Understanding and Treating Allergies

Allergies affect more than twenty percent of the adults and children in the United States, which means that millions of people are affected each year. Allergies can affect people at different times of life, and during different seasons, depending on the source of the reaction. There are a number of different culprits that can cause an allergic reaction in people, including pollen, dust mites, mold and foods. If you think that you are suffering from allergies, you should make an appointment with your doctor to find out what you are allergic to and what your best options in treatment plans are.

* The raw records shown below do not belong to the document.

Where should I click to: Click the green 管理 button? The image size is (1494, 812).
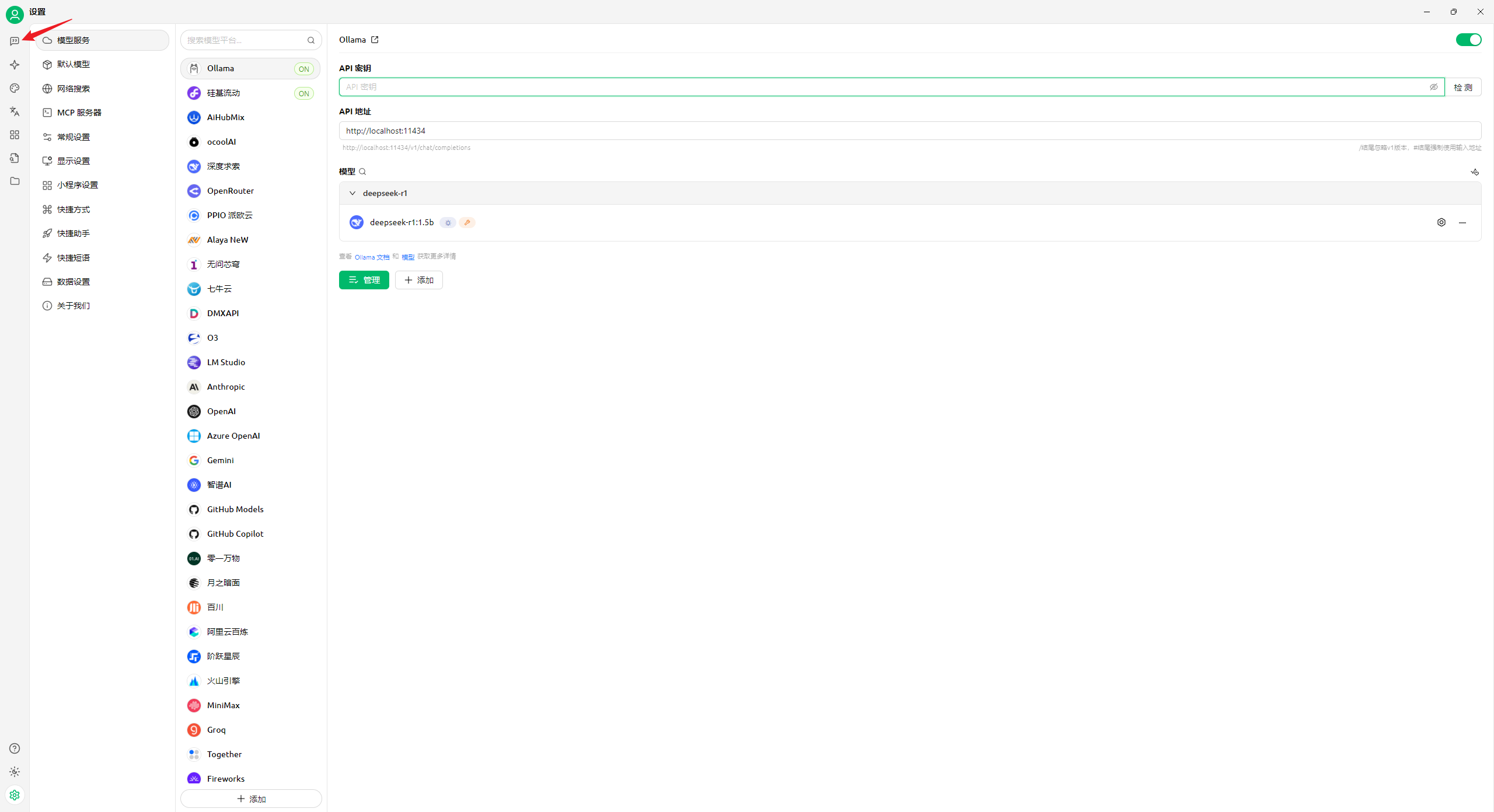pyautogui.click(x=364, y=280)
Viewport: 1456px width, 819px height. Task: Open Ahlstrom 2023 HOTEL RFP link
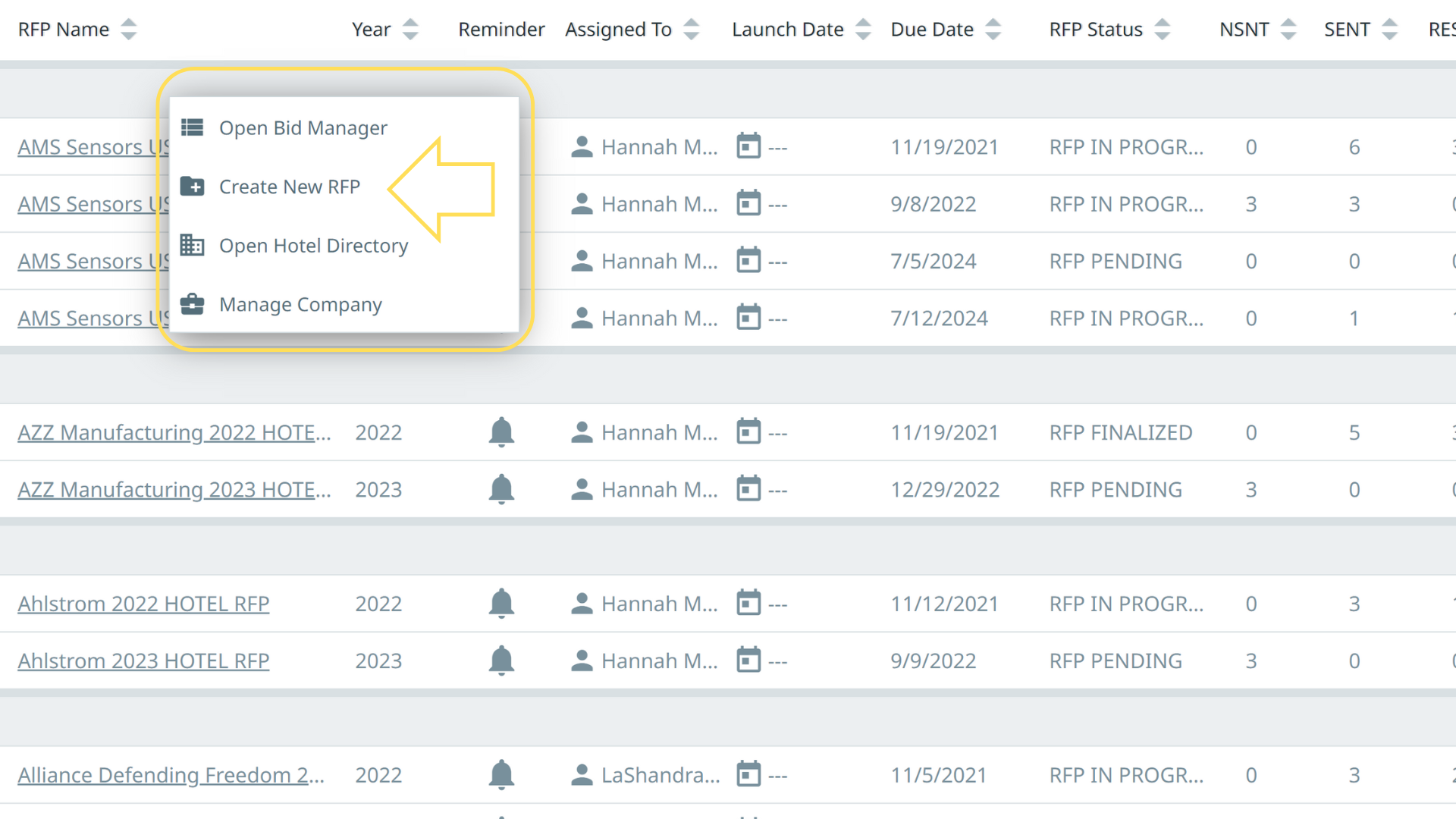143,661
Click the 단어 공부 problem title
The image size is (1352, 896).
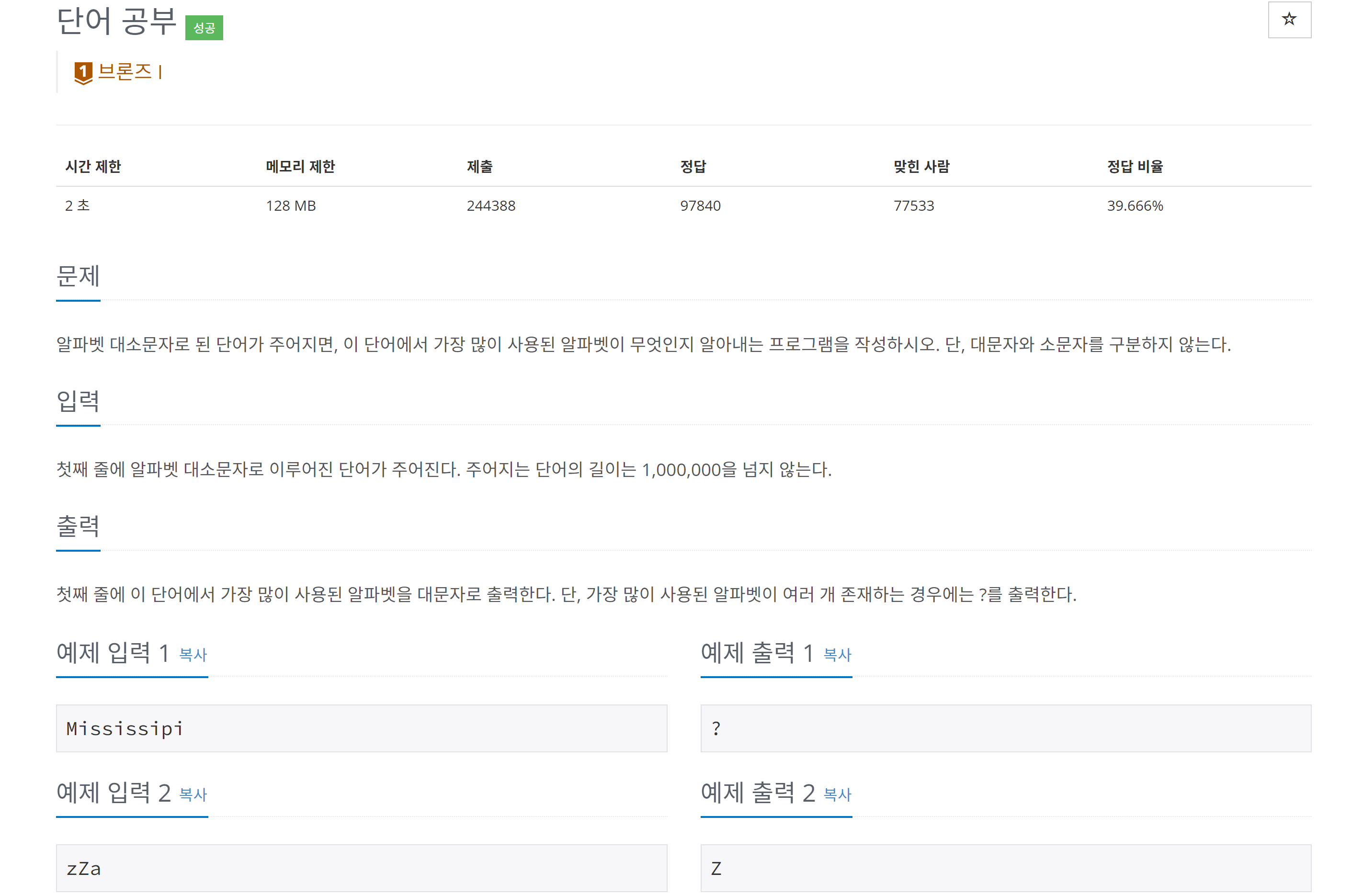(x=116, y=22)
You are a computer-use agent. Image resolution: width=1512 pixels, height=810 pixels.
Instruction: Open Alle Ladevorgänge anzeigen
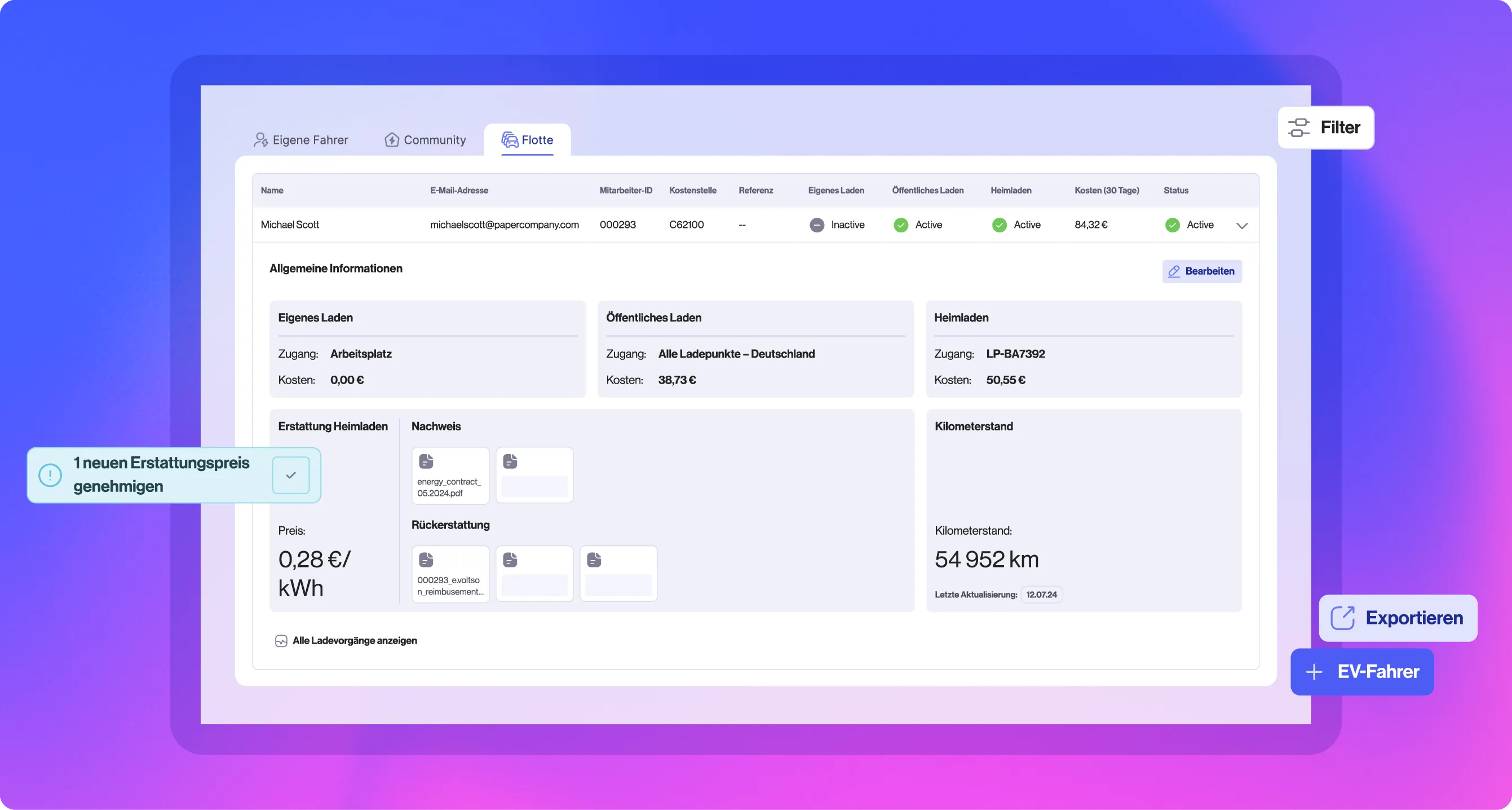point(354,641)
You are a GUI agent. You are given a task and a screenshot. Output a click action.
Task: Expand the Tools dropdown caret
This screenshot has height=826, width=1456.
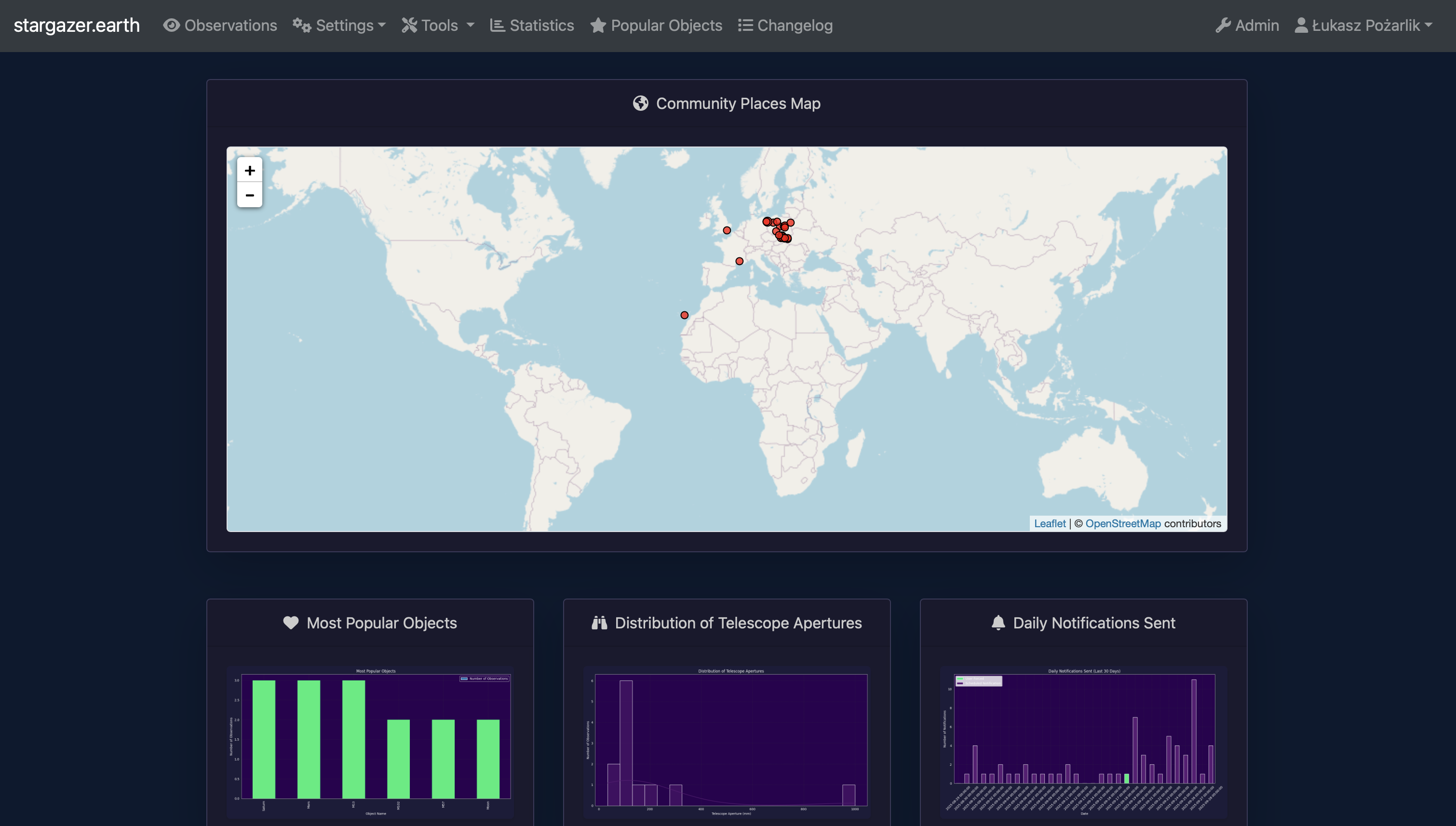coord(471,26)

Allergies are generally inherited, which means that if one or both of your parents suffer, you stand a good chance of having them also. The allergen can vary however, so you cannot assume that because your mother is allergic to dust, you will be also. You may instead develop a reaction to pollen or mold. The genetic link is simply in whether or not you are prone to developing an allergy. Another possible reason for developing a reaction to a particular substance is exposure to that substance when your immune system has been weakened. For example, many people can develop a reaction after a viral infection or during pregnancy.

What is an Allergy?

Allergies occur as a result of your body's immune system reacting incorrectly to some sort of foreign substance. Your immune system will see pollen or mold as a harmful substance to your body and react accordingly. The end result can be sneezing, watery eyes, itching, hives, and even trouble breathing during more severe reactions. For many, the reaction will be mild and require little or no medical intervention. During an extreme allergic reaction, called anaphylaxis, you may initially feel itching which will quickly progress to swelling, pain and vomiting. Anaphylaxis is a potentially life-threatening condition that requires immediate medical assistance.

Most allergies can be managed with the help of your doctor, by using antihistamines, decongestants and nasal sprays. There are also lifestyle modifications that you can make to help reduce your exposure to your allergen, such as keeping pets out of the home or maintaining a dust-free environment. If your allergies begin to get in the way of your daily life, your doctor may also recommend immunotherapy, also known as allergy shots, to "cure" your allergies and help you to have symptom-free days. The good news with allergies is that there are many options for managing them effectively. If you suspect that you are suffering from some type of reaction to a particular substance, talk to your doctor today about your choices in allergy treatment.